One should never be surprised, I suppose, at the capacity of elected
Republicans, at least those who infest the U.S. Congress, not only to
fail to do the right thing, but to do the wrong thing in a particularly
inept and politically self-defeating fashion. So the news that House
Republican leaders are ready to announce in advance that they have no
stomach for pushing the only sensible and politically promising proposal
they’ve come up with in the last two years, while dismaying enough, was
almost predictable.

The news from the Washington Post was that less than a month after
vowing to make a 10 percent across-the-board tax cut the centerpiece of
their agenda this session, even to the point of welcoming a
confrontation with President Clinton on the issue, the leadership is
ready to abandon the fight “because of stiff opposition within their own
ranks.” Instead, GOP leaders including the sometimes reliable Dick
Armey, say they will be content to push for scaling back the “marriage
penalty” and pushing for “other targeted tax relief more in line with
Clinton’s approach.”

As an aide to House Speaker Dennis Hastert put it to the Post, “Our
enthusiasm is tempered by the reality of how hard it is to get it all

Well, duh!

The confusions here are manifold, starting with a complete
misunderstanding of whether the goal is to get something — anything —
passed as legislation and signed by the president so the
inside-the-Beltway media will view them as responsible and “growing,” or
to win the larger political battle so as to set the stage for future
victories on policy issues worth struggling over, like actually reducing
the size, scope and cost of government.

Few sensible people expected a 10 percent across-the-board tax cut to
be signed into law with an unrepentant Democrat who has survived an
impeachment attempt in the White House. The point of making it the
center of a Republican agenda was that it was a
simple-easy-to-understand reform that would benefit every taxpayer (not
just “the rich”) and would create a clear and understandable
differentiation between Republicans and Democrats. A Republican Party
that pushed for tax cuts and was willing to dare a Democratic president
to veto them just might strike a few more voters as worthy of a ballot
in 2000. A party unwilling to make the effort would be less likely to
attract support.

Furthermore, the only appropriate response to a disgraced and
(even if unconvicted and unremoved) president — the only response that
would validate the House’s decision to impeach as something more
substantial than partisan game-playing — would be to ignore the
president and refuse to pass or consider seriously any of his
initiatives. In the old days, in religious communities they called it
shunning. It wouldn’t have to involve name-calling or even a hint of
incivility, but simply demonstrating, by declining to take the president
seriously as a player worthy of attention that the decision to impeach
was not a joke or a partisan ploy but a serious effort to rein in
lawbreaking and abuse of power. If the president really was and is a
lawbreaking power abuser, how can the House be eager to play ball with

If the Republicans had a shred of self-respect or confidence in the
correctness of their purported cause, of course, it wouldn’t be. And
with the Juanita Broaddrick story (finally) slipped into the political
ether by a “mainstream” media source (NBC), it should have been
relatively simple for the Republicans simply to stay with a modest but
identifiably Republican agenda of tax cuts, letting the independent
counsel law lapse, asking pointed questions about putting U.S. troops
into places like Kosovo under foreign command, and burnishing persistent
rhetoric about smaller government with a few minor concrete
accomplishments in regulatory reform. They wouldn’t even have to say out
loud that they don’t consider the president a serious player in policy
matters. They could let their actions demonstrate it, and in the process
build a modest record that clearly differentiates them from Democrats on
which to run in 2000.

Instead, in the wake of a brief, shining impeachment moment nobody
expected to succeed, they seem to have reverted to Beltway conventional
wisdom that the only political accomplishment voters respect is a lot of
legislation — not laws repealed, but laws passed — achieved by
horse-trading and compromise. And they don’t even do that well.

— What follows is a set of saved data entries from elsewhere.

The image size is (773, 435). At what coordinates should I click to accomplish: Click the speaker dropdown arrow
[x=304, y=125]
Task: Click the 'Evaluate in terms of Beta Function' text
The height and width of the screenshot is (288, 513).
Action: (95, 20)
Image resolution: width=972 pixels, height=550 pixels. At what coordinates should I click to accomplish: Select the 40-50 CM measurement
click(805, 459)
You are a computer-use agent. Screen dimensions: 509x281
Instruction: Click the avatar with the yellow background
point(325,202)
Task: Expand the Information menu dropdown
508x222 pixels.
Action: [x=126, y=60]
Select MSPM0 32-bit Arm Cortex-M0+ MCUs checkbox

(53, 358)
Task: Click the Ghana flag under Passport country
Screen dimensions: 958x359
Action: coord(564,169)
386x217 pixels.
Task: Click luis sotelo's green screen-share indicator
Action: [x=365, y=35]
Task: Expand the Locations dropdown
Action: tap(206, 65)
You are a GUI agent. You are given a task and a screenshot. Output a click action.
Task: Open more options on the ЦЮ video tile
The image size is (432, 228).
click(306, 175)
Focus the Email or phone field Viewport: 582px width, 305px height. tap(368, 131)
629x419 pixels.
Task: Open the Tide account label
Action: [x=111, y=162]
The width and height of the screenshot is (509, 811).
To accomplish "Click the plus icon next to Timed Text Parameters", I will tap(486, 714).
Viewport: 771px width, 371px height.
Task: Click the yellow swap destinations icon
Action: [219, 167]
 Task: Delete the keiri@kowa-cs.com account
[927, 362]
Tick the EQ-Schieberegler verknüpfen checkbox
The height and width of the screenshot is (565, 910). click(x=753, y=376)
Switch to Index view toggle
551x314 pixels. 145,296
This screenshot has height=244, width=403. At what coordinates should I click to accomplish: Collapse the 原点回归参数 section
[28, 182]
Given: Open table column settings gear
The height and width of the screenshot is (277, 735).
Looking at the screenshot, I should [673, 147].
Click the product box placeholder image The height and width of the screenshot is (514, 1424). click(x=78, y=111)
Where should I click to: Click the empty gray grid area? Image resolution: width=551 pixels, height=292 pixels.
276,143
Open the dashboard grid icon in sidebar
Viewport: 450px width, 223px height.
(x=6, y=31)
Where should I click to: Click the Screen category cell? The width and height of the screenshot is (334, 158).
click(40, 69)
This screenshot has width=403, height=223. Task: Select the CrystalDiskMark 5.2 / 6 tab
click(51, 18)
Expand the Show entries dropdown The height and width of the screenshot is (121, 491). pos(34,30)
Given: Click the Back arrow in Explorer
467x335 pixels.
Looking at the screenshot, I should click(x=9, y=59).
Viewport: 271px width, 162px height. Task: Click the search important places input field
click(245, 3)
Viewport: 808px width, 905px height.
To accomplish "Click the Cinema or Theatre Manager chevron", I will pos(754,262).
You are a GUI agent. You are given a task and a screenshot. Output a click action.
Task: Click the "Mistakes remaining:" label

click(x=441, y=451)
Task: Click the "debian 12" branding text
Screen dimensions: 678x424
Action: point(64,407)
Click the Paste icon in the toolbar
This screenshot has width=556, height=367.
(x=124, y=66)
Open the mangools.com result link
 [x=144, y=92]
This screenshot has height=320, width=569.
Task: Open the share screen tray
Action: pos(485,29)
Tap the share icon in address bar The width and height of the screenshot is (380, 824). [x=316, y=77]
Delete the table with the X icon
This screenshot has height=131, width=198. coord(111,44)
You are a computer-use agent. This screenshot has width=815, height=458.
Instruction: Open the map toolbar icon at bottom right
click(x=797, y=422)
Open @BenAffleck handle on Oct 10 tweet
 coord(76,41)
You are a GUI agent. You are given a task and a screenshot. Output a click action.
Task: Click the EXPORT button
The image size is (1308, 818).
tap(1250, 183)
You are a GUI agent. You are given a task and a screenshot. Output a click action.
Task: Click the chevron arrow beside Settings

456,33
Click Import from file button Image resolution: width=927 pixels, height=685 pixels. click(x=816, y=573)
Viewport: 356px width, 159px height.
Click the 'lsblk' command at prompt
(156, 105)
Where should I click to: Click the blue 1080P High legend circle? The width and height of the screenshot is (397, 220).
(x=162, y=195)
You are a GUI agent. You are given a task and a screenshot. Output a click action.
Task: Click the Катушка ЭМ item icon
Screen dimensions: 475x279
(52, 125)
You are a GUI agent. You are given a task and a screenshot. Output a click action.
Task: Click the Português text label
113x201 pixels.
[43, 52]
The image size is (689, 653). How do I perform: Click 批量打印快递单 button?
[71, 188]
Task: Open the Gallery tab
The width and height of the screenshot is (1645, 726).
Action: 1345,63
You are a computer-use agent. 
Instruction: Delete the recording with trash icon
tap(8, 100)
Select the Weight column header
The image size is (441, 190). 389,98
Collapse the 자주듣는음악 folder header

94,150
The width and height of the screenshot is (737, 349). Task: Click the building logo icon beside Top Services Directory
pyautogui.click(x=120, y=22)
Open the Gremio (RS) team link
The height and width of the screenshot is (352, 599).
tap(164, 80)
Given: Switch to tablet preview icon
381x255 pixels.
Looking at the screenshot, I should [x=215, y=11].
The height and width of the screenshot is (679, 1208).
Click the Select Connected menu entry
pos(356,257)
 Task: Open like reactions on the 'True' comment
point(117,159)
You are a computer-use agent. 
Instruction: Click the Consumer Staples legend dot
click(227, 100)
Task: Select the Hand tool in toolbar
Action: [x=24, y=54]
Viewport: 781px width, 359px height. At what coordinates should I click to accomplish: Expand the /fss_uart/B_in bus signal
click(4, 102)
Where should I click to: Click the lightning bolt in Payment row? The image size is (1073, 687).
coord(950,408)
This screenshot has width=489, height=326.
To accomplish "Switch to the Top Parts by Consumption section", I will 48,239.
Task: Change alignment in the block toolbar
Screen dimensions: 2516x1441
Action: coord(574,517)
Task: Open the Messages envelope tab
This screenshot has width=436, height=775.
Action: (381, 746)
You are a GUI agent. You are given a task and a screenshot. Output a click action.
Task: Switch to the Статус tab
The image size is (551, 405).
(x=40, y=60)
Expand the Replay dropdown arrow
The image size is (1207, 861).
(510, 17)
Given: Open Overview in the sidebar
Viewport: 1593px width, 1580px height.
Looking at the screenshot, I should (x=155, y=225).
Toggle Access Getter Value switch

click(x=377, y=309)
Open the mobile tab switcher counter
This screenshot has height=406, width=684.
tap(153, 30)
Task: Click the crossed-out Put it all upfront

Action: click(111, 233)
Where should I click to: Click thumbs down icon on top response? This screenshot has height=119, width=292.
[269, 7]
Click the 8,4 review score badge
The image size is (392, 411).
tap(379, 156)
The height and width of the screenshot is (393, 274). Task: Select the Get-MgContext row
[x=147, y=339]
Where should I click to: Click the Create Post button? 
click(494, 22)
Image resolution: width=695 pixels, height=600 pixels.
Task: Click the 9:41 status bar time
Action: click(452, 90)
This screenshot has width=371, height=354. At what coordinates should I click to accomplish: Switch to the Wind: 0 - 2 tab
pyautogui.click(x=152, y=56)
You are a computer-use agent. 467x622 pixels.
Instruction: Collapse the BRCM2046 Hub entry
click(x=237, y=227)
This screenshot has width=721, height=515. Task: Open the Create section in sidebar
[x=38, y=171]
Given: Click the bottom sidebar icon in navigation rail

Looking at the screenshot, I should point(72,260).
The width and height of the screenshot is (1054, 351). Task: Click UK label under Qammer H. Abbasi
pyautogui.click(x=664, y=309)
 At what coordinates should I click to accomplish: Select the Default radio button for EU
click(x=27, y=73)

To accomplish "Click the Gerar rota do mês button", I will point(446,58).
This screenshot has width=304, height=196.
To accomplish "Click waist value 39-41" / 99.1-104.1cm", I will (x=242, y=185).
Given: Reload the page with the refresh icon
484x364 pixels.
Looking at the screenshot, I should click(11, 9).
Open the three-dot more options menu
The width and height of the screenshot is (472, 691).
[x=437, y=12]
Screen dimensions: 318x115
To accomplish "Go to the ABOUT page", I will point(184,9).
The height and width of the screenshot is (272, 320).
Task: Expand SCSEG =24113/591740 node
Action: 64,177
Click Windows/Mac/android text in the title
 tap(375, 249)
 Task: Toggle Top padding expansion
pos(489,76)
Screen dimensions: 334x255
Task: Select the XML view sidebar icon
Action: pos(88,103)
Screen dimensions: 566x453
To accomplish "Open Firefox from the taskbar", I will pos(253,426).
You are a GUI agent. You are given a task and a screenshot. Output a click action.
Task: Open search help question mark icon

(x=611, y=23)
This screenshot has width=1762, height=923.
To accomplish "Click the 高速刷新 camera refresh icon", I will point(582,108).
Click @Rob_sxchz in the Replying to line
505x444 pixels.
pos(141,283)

Any self-respecting labor leader looking at a bargaining session in
which he realistically expects to get a dollar-an-hour raise will
announce that he is demanding three bucks and that anything less is
taking food from the mouths of starving children. If he emerges from the
bargaining with a $1.25 raise, he won’t announce that it’s better than
he expected, he’ll complain bitterly that greedy management pushed him
to the wall and should expect an even tougher session next time.

Congressional Republicans, by contrast, calculate what they’re likely
to get after all the compromises, downgrade it by a media criticism
factor, then announce it as their opening bid. They may complain after
they’re forced to compromise even further from what they say they really
want, but they never learn. Never.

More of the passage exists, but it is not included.